How to get count of multiple distinct columns with one column as date

I have a table with columns as id,date,name
id date name
1 2019-08-01 00:00:00 abc
1 2019-08-01 00:00:00 def
2 2019-08-01 00:00:00 pqr
1 2019-08-31 00:00:00 def
I want to get the count of id for given month.

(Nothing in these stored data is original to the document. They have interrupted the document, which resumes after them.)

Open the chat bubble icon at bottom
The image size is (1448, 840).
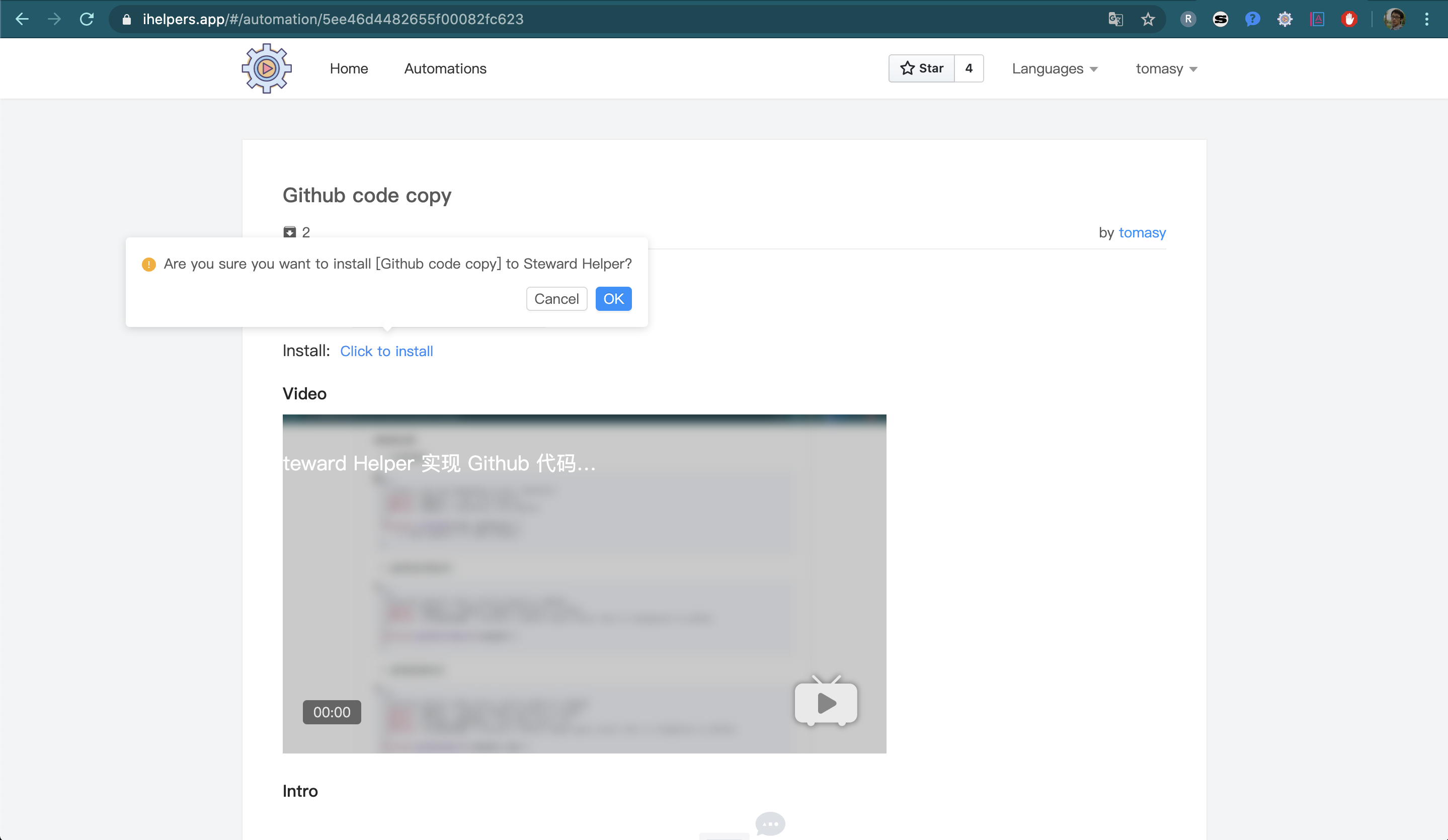[x=770, y=823]
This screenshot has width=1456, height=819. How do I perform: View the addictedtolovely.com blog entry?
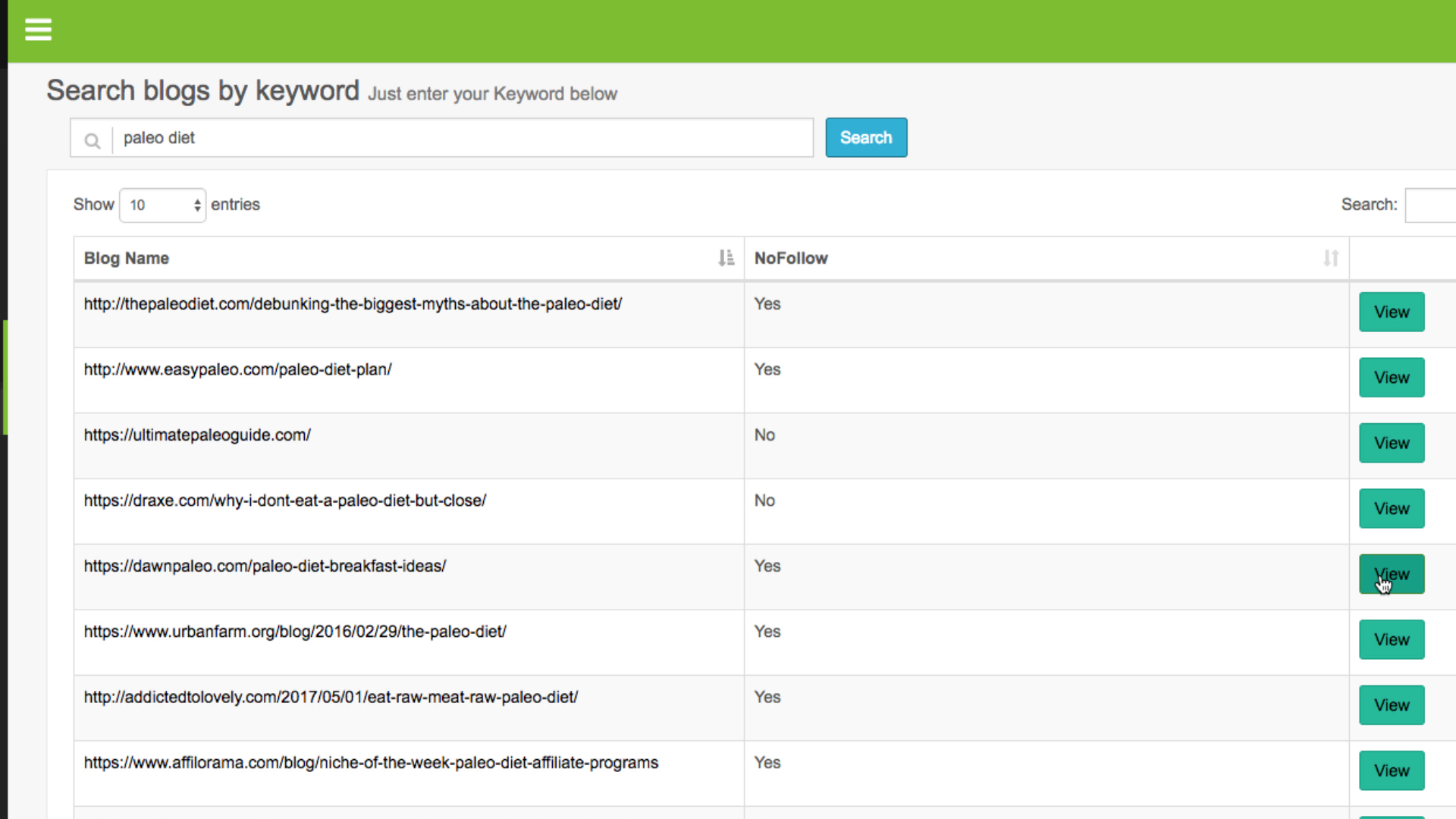[1391, 705]
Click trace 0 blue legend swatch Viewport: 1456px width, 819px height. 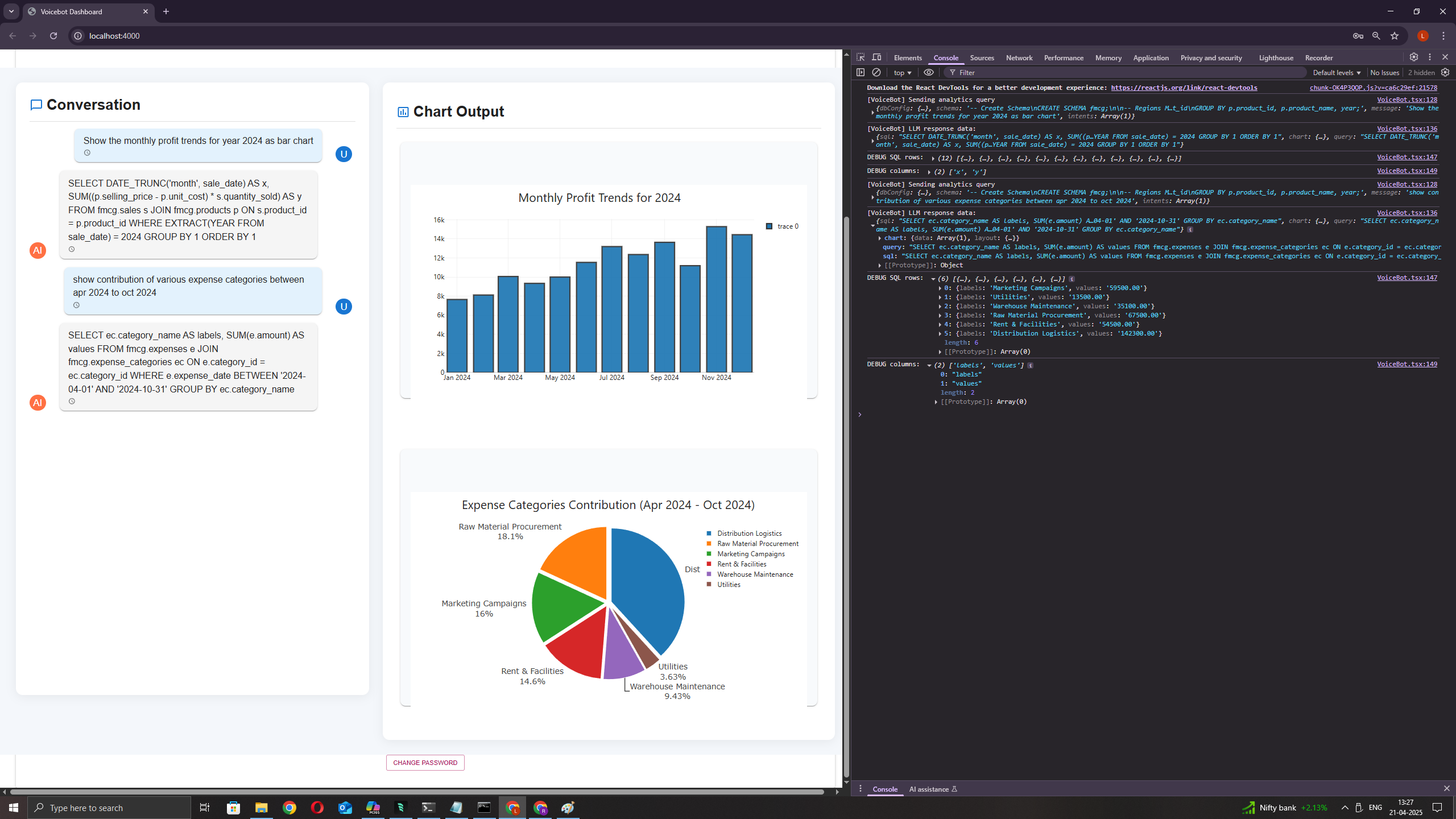pos(770,226)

The expected result for count of id for month 8 must be 3
SELECT strftime('%Y/%m/%d', date) as vdate,count(DISTINCT vdate,id) AS totalcount FROM cardtable WHERE date BETWEEN date('" + $rootScope.mydate + "', 'start of month') AND date('" + $rootScope.mydate + "','start of month','+1 month','-1 day') group by vdate
Basically i want to count if id and date both are distinct.for example if there are 2 entries on date 2019-08-01 with same id than it should give count as 1,if there 3 entries on date 2019-08-01 in which 2 entries are with id 1 and 3rd entry with 2 than it should count 2 and when there are 2 entries with id 1 and on different date lets say 1 entry on 2019-08-01 with id 1 and other on 2019-08-31 with id 1 than count id for month 8 must 2.How can i modify the above query.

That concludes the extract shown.